SIDRAP, SUARA AJATAPPARENG — Bupati Sidenreng Rappang, H. Syaharuddin Alrif, terus memacu langkah konkret menuju kemandirian pangan di daerahnya. Salah satu upaya strategisnya terlihat saat menerima audiensi Penanggung Jawab Swasembada Pangan Wilayah Sidrap, Dr. Amin Nur, di ruang kerjanya, Rabu (18/6/2025).
Pertemuan tersebut membahas percepatan swasembada pangan, khususnya percepatan realisasi tanam, penguatan program cetak sawah rakyat, serta pengembangan lahan non-rawa yang belum tergarap maksimal.

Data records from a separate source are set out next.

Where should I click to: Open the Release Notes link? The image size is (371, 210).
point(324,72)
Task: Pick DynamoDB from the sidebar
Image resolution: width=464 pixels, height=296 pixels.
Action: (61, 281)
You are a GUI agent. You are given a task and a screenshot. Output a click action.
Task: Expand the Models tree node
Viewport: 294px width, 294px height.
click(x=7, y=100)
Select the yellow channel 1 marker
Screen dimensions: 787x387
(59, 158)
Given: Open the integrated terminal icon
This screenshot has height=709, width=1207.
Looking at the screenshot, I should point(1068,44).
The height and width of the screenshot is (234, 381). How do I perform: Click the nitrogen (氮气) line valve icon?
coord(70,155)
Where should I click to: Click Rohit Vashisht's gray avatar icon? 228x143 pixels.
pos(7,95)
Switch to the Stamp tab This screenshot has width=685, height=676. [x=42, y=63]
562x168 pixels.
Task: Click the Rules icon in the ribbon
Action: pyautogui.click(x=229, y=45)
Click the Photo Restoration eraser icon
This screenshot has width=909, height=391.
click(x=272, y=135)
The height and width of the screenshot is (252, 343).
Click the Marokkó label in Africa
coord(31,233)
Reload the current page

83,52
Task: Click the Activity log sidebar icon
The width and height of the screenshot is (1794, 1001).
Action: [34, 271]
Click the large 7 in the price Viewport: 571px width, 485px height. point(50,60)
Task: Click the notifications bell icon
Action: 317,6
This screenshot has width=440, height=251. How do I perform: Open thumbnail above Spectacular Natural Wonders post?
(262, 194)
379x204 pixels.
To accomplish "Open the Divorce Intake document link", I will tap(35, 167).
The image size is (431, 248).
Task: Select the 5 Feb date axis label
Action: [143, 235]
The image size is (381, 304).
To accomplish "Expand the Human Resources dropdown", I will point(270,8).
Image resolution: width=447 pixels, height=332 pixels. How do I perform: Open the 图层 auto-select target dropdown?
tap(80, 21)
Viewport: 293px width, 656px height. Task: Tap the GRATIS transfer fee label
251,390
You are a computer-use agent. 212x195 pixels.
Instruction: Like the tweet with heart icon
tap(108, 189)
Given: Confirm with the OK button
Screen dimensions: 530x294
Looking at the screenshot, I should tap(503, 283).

Didampingi jajaran teknis seperti Kepala Dinas Tanaman Pangan, Hortikultura, Perkebunan, dan Ketahanan Pangan Ibrahim, Kabid Tanaman Pangan Arif Gunawan, Kabid Sarana dan Prasarana Surianto, dan Kabid Penyuluhan H. Muhammad Zainal, Bupati menyimak langsung pemaparan progres dan tantangan di lapangan.
Dr. Amin Nur menyampaikan bahwa Sidrap kini berada di zona kuning capaian tanam—indikasi meningkatnya luas tanam dibanding bulan-bulan sebelumnya.
“Dengan luas baku sawah 51.389 hektare, capaian kita bulan ini cukup menggembirakan. Jika tren ini terjaga, kita akan masuk zona hijau dalam satu pekan ke depan. Itu artinya, kondisi tanam akan relatif aman,” ujarnya optimistis.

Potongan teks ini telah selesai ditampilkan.